Спросить
Войти

2009. 03. 018. Голдман У. З. Террор и демократия в эпоху Сталина: социальная динамика репрессий. Goldman W. Z. terror and democracy in the age of Stalin: the social dynamics of repression. - Cambridge: camb. Univ.. Press, 2007. - 274 p

Автор: указан в статье

2009.03.018. ГОЛДМАН У.З. ТЕРРОР И ДЕМОКРАТИЯ В ЭПОХУ СТАЛИНА: СОЦИАЛЬНАЯ ДИНАМИКА РЕПРЕССИЙ. GOLDMAN WZ. Terror and democracy in the age of Stalin: The social dynamics of repression. - Cambridge: Camb. univ. press, 2007. - 274 p.
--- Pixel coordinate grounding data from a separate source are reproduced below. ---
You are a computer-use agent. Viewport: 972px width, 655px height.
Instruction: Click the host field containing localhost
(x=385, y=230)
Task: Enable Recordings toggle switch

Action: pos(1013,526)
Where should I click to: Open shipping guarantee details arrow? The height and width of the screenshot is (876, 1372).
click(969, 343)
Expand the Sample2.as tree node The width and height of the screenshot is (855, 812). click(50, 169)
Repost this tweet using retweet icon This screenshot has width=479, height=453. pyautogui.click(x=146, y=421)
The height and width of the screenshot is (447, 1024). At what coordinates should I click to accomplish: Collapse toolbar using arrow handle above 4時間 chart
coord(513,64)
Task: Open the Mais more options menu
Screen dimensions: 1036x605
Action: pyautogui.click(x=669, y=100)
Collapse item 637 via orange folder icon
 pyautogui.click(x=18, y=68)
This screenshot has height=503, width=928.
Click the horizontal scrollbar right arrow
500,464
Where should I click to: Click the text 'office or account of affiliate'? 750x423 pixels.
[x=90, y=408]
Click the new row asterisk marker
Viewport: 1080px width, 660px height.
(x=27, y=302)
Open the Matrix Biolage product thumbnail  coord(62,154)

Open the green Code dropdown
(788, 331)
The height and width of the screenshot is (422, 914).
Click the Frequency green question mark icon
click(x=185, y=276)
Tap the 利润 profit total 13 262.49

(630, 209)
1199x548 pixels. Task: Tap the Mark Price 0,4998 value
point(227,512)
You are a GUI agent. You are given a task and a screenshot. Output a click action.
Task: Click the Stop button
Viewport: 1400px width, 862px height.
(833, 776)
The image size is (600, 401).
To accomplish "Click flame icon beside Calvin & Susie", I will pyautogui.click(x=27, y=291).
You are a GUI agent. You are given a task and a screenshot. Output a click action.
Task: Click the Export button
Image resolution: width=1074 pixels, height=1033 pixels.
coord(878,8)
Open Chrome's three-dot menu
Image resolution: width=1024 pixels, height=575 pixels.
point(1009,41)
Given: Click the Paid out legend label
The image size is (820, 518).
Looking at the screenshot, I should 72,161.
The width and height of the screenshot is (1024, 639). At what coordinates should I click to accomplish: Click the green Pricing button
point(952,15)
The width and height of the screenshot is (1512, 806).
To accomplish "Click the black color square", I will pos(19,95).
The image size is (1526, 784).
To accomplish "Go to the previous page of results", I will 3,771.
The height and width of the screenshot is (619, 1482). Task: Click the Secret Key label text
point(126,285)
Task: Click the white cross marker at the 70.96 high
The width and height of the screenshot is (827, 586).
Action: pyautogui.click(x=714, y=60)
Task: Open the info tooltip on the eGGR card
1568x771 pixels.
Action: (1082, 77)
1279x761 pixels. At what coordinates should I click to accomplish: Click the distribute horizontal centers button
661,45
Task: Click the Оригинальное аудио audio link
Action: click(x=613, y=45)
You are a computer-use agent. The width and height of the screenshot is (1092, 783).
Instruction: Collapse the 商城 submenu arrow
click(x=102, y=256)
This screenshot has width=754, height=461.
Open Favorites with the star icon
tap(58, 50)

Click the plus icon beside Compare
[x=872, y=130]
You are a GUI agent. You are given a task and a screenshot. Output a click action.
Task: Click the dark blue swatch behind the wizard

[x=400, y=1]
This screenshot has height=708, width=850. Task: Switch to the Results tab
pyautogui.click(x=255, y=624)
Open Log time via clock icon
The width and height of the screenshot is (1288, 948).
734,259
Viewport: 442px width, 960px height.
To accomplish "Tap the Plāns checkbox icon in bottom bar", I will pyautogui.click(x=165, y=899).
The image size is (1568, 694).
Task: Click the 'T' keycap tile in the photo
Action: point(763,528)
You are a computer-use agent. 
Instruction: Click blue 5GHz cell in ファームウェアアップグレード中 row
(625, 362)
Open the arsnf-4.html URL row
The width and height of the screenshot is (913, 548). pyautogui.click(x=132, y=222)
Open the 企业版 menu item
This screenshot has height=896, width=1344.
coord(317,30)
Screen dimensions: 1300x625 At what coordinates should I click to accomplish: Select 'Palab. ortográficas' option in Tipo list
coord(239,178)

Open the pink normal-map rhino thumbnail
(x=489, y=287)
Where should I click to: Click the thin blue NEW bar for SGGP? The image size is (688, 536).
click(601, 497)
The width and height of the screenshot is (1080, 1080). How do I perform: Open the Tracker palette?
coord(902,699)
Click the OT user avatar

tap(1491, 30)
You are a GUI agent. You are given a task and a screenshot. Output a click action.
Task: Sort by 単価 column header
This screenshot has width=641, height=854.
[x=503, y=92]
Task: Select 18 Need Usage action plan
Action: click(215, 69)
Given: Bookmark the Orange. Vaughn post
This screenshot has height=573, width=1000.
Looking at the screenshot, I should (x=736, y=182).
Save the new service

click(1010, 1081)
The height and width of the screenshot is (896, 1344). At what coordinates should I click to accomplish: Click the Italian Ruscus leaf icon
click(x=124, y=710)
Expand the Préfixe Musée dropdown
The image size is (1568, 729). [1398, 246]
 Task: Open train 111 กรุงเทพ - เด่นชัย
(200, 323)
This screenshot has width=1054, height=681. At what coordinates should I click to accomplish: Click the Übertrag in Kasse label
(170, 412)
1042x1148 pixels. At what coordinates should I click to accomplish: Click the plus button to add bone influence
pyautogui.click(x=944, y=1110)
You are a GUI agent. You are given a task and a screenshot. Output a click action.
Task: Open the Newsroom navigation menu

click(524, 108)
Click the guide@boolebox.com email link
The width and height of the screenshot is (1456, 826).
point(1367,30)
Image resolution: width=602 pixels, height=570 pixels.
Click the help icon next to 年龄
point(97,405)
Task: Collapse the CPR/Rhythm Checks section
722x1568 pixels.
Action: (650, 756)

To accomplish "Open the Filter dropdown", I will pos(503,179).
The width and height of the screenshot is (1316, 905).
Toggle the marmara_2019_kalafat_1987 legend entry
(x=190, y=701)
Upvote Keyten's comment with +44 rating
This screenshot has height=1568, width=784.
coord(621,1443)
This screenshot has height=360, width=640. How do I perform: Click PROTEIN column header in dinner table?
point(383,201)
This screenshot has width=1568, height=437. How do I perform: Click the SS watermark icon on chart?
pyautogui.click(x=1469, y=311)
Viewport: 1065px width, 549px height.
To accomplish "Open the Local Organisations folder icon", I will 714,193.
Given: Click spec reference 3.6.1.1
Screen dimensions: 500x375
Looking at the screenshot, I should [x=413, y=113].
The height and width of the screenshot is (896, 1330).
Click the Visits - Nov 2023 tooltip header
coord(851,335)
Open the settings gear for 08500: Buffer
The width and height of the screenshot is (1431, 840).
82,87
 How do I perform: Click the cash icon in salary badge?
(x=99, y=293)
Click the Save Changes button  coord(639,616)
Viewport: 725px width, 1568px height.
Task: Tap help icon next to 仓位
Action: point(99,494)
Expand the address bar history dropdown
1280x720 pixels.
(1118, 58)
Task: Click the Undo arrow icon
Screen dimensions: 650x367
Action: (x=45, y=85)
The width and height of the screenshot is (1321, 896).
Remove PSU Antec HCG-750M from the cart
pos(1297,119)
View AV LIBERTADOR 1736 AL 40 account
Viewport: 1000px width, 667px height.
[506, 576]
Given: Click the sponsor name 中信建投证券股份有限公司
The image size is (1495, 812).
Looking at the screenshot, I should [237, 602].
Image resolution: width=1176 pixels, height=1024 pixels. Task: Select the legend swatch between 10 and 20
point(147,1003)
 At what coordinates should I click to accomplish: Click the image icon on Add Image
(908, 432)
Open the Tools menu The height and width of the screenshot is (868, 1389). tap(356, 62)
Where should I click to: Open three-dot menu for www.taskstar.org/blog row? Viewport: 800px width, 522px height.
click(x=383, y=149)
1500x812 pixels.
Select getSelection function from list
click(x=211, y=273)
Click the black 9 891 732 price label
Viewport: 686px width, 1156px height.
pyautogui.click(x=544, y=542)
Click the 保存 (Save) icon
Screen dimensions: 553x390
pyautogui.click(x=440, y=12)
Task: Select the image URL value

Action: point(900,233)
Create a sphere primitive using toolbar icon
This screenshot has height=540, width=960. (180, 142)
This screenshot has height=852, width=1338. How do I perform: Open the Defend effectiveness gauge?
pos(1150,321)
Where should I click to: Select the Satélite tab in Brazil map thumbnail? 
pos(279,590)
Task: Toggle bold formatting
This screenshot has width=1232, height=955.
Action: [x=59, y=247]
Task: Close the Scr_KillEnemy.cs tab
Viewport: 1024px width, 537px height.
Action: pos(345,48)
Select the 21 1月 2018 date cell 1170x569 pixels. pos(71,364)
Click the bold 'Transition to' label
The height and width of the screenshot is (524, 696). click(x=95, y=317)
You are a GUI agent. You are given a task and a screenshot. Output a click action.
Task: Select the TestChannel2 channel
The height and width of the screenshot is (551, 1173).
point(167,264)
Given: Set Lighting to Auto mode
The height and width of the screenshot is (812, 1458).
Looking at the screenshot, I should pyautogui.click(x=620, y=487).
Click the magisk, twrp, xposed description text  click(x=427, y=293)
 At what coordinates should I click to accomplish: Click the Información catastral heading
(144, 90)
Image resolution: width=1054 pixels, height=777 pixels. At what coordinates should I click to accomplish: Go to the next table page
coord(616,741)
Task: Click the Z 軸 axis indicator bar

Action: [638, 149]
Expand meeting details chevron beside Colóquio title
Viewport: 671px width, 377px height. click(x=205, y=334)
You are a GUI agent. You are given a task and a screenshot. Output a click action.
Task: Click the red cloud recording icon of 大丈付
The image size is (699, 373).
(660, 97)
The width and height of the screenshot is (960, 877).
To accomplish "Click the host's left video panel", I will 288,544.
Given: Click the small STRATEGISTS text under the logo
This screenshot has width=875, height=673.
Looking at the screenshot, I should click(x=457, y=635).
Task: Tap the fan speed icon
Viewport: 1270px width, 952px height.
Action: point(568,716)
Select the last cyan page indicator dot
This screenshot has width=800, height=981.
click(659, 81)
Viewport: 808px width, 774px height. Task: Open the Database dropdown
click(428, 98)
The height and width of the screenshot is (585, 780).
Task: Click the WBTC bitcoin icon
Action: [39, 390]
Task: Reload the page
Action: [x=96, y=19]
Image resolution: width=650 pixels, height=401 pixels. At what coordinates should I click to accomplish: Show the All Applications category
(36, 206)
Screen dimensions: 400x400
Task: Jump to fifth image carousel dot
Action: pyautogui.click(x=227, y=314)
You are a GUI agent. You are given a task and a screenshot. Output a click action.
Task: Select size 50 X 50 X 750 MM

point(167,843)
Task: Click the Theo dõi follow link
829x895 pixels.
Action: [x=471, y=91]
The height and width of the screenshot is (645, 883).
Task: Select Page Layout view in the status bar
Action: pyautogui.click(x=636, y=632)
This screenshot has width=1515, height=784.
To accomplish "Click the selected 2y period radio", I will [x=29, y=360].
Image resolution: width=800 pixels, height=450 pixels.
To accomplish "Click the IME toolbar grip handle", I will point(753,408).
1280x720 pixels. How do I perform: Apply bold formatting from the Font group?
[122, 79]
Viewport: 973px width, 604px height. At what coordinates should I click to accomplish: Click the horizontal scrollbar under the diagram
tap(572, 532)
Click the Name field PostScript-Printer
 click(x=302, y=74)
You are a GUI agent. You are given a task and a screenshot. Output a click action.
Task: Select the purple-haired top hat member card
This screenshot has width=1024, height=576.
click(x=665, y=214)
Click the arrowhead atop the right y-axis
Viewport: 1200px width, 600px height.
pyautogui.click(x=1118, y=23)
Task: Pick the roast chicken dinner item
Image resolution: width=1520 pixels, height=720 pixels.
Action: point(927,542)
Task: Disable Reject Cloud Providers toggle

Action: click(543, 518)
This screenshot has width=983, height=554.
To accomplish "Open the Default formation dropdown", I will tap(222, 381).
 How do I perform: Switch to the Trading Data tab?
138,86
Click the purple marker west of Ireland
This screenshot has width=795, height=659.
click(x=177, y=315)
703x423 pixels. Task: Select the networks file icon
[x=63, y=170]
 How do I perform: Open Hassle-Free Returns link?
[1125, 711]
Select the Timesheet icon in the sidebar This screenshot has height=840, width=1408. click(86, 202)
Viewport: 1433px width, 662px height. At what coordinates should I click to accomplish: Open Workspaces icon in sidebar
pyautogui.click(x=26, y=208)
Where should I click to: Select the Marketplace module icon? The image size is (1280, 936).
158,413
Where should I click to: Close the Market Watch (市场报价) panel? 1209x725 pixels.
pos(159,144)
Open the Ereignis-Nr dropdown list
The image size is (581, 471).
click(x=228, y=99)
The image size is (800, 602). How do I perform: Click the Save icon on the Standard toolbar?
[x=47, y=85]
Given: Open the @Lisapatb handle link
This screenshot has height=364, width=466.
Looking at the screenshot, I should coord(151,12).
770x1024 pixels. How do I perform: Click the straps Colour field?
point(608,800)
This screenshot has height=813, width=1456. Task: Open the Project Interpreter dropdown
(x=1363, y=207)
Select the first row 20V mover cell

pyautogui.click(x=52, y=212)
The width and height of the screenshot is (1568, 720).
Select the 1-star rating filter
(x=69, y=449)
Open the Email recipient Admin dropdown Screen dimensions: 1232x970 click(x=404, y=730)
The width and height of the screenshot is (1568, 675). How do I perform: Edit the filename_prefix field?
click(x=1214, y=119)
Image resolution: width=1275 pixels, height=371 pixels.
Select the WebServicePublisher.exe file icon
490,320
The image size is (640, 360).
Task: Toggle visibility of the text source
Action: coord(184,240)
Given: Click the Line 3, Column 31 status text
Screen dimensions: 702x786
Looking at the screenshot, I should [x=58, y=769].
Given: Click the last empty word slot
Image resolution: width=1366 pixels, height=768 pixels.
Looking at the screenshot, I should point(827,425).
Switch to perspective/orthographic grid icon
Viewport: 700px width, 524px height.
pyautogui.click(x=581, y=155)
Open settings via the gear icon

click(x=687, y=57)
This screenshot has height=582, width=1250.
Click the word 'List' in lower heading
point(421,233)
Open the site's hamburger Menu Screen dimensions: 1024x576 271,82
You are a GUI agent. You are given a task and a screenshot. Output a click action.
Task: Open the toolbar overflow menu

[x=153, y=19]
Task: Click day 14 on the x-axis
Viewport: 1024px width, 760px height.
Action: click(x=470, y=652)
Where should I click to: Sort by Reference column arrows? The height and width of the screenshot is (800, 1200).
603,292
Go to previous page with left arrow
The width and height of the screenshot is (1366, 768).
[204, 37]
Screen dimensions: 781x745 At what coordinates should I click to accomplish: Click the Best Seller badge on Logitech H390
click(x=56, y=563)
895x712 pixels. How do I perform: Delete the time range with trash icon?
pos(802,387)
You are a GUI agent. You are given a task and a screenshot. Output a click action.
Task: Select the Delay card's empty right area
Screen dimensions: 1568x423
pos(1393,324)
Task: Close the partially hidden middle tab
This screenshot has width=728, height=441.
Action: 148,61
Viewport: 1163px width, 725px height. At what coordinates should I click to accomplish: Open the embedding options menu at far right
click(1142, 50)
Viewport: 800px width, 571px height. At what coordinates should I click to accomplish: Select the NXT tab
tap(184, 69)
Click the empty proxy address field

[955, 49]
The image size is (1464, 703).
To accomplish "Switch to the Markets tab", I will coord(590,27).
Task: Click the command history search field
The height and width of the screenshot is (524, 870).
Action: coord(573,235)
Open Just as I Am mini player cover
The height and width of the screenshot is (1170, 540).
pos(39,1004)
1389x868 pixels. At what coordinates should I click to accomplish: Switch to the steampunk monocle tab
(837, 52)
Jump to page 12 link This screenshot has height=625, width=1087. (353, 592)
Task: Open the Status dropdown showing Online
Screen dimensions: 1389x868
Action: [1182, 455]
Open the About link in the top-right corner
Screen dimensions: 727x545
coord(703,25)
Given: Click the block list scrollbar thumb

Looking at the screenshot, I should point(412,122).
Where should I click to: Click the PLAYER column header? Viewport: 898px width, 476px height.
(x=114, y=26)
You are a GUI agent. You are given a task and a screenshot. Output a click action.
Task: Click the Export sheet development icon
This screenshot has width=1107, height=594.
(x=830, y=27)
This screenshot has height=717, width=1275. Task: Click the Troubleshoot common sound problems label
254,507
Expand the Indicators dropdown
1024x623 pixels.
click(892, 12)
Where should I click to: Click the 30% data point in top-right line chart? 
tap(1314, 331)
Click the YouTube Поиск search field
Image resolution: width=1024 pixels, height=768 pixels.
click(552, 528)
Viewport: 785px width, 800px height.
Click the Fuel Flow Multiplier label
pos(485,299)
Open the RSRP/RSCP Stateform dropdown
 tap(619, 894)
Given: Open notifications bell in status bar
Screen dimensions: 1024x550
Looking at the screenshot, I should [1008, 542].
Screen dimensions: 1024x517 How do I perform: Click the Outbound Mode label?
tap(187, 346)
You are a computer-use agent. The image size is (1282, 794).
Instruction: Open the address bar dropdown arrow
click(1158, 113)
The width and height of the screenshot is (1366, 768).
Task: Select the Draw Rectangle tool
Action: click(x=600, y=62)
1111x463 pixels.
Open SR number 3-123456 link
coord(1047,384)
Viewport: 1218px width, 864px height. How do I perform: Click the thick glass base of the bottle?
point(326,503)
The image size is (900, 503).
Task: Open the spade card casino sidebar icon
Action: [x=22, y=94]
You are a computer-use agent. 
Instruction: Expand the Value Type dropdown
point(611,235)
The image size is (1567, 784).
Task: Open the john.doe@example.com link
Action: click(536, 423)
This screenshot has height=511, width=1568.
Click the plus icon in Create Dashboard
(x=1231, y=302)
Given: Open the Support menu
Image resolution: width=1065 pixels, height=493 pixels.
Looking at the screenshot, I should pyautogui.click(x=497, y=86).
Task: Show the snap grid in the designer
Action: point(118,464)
Книга американского профессора У. Голдман включает введение, шесть глав и заключение. В начале монографии отмечено, что работа представляет собой первое исследование, в котором показано участие населения в «большом терроре» в 1930-е годы. В книге рассматривается действие «механизма» массовых репрессий. В профсоюзах, на предприятиях репрессии сопровождались агитационной кампанией за демократию. Партийные лидеры побуждали рабочих критиковать нерадивых и некомпетентных бюрократов. Рабочие, техники, рядовые члены партии приняли лозунги репрессий и часто использовали их друг против друга, чтобы удовлетворить старые обиды, решить трудные проблемы производства, улучшить собственное материальное положение. Репрессии быстро стали массовым явлением не только по численности жертв, но и по числу участвующих в терроре. Используя новые, прежде закрытые архивные материалы, автор показывает, как обычные люди шаг за шагом шли к безумию самоуничтожения.

Исследовательница считает, что «большой террор» - одно из самых значимых периодов не только в советской, но и во всей истории XX столетия. Революция 1917 г., прокламировавшая, что трудящимся должно принадлежать все, созданное их трудом, вдохновило революционное движение во всем мире. Но беззакония, насилия и репрессии дискредитировали первый в мире социалистический эксперимент. В свою очередь, это порождает важные и трудные вопросы о том, когда начался «большой террор», что было его причиной, кто несет ответственность за него, кому он был выгоден и кто от него пострадал.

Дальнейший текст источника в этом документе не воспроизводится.